The Bank of Canada’s former deputy governor, Carolyn Wilkins, went to Hamilton last week to do a presentation for Liberal cabinet ministers, and she must have cracked them up.
She and other economists told Liberal ministers that Ottawa’s fiscal policy should fit with the central bank’s tight-money policies to fight inflation but also watch out for a potential economic slowdown that would drive up unemployment and slash government revenues.
That’s funny because it suggests that Prime Minister Justin Trudeau’s government might change its direction and hold back on spending plans merely because of the economy.
Mr. Trudeau has a set of fiscal-policy instincts that only operate on one side of the ledger. As it happens, he faces an opponent, Conservative Leader Pierre Poilievre, who operates only on the other.
Part of that is just their partisan identities, Liberal and Conservative. But these two leaders are so defined by those brands that they stick to them without worrying about balance or circumstances. Each has their own hammer, so everything looks like their kind of nail.
Look at how Mr. Trudeau answered last week when he was asked what tough choices Ottawa would make because of higher interest rates: “As a government we have multiple priorities in being there for Canadians.” He went on to list a number of spending programs – dental-care payments, rental supports, child benefits – and then said his government does those things in a targeted way.
Apparently, the tough choice Mr. Trudeau’s government is going to make is spending on all the things it wants to spend on, no matter what happens. The plan is always to do more, to insist it can be done in a way that it can all fit together, and that there will never be negative consequences.
Now look at how Mr. Poilievre answered when he was asked last week if he favours some temporary supports to low-income Canadians who are particularly hurt by inflation. After insisting that such Canadians are suffering the most, he said the Conservatives would cut the carbon tax and reform marginal tax rates for them.
Those are the Conservatives’ policies all the time, but neither would have much of an impact any time soon on the bottom line of low-income Canadians. Mr. Poilievre has said he would appoint a task force to work out those tax-reform plans, and that would mean that such Canadians wouldn’t see any change for some time. No matter. Every economic question gets a similar answer, and if that is his plan for inflation well, it will be his plan for a recession, too.
To be fair, Mr. Trudeau’s government did shift its policies in response to a major crisis, the COVID-19 pandemic, pouring out even more money to stabilize the economy. At the time, Mr. Poilievre arguably went more against type at the time by supporting public-support spending as necessary, even if he questions it more in retrospect.

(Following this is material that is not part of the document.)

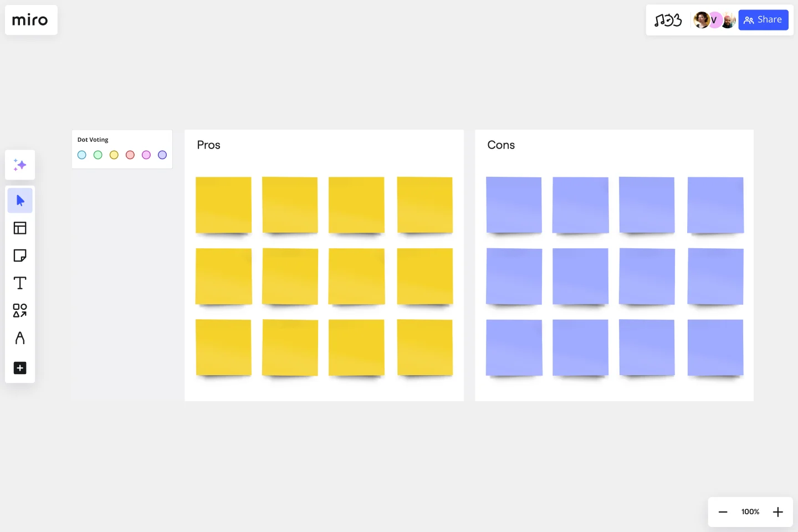This screenshot has height=532, width=798.
Task: Select the Cons frame title
Action: pyautogui.click(x=501, y=145)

But until disaster actually strikes, the economic approaches of these two leaders will be like two broken clocks: sometimes right, sometimes wrong, but never changing. The old notion that governments might play a role in managing the economy has no place in the single-mindedness of their political branding. The economists and experts warning we might be at an inflection danger point aren’t likely to trigger reflection, let alone adjustment.
A group including David Dodge, the former governor of the Bank of Canada, warned last week that sustained high interest rates and a 2023 recession could clobber the government’s current budget projections. There’s debate about that, of course: UBC economist Kevin Milligan, one of the experts who briefed the Liberal cabinet, sees less risk, although still cause for budget caution.
The issue isn’t that the public finances are looking scary right now. Current deficits are substantial but not huge by international standards. But Mr. Trudeau’s multiple-priority promises for lasting spending are still piling up, now and for the future.
Ottawa is close to a health care funding deal with the provinces, which could add $10-billion to $15-billion per year. Mr. Trudeau’s government has pledged to respond to the U.S.’s vast program of breaks for green technology investment, and that means billions. The parliamentary alliance with the NDP calls for a dental-care program this year and pharmacare next year. Last year’s budget promised a defence policy review that implied a rebuilding of the military.
Perhaps Finance Minister Chrystia Freeland can find a way to recycle a few of the billions in promised spending from previous budgets so that it can be used for all those things. But would the Liberals really alter their plans because of the economy? That doesn’t seem to be the way Canadian politics works.